Part of this story is true, part is an embellishment. As I was telling jokes today, someone reacted contrarily to my contention that Glen Campbell was a member of the Messianic Judaism sect, something I learned about him when I was going back through his music a couple of years ago.

(One of my jokes I sometimes tell is this: “Did you know Glen Campbell has a brother who is a comic? His name is Grin Campbell.”) It’s okay to groan for reasons other than who occupies the White House.

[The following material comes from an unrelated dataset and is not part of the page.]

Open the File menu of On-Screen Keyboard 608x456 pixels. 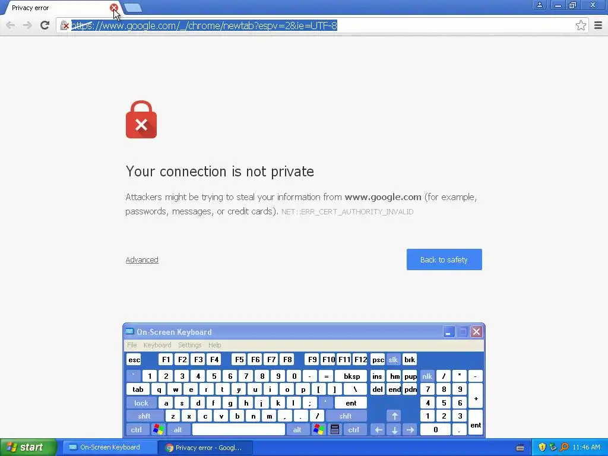pyautogui.click(x=132, y=345)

As I was growing up, I had a viral aversion to country music. My Uncle Buck, who had been immersed in the country music scene, told me more than once that I should have followed guitar and bass to music, rather than orchestral instruments. As I’ve aged, I acquired a taste for a huge variety of music, including a lot of country music. It’s true I’m just as likely to listen to Japanese Yodeling as any other genre. I used to loathe “Rhinestone Cowboy” like it was an assault on my eardrums. That turned out to be the case with a great deal of music, as I associated it with the drunken brutality of several of my family members.

My favorite Glen Campbell memory was the time I recorded a duet with him in Topeka, Kansas. He had been invited to do a couple of cover tunes. That’s how we ended up recording “Rhinestein Cowboy” for the Jewish Musical Alliance.

PS: For those who like actual facts, Glen didn’t write and also wasn’t the first person to record “Rhinestone Cowboy.”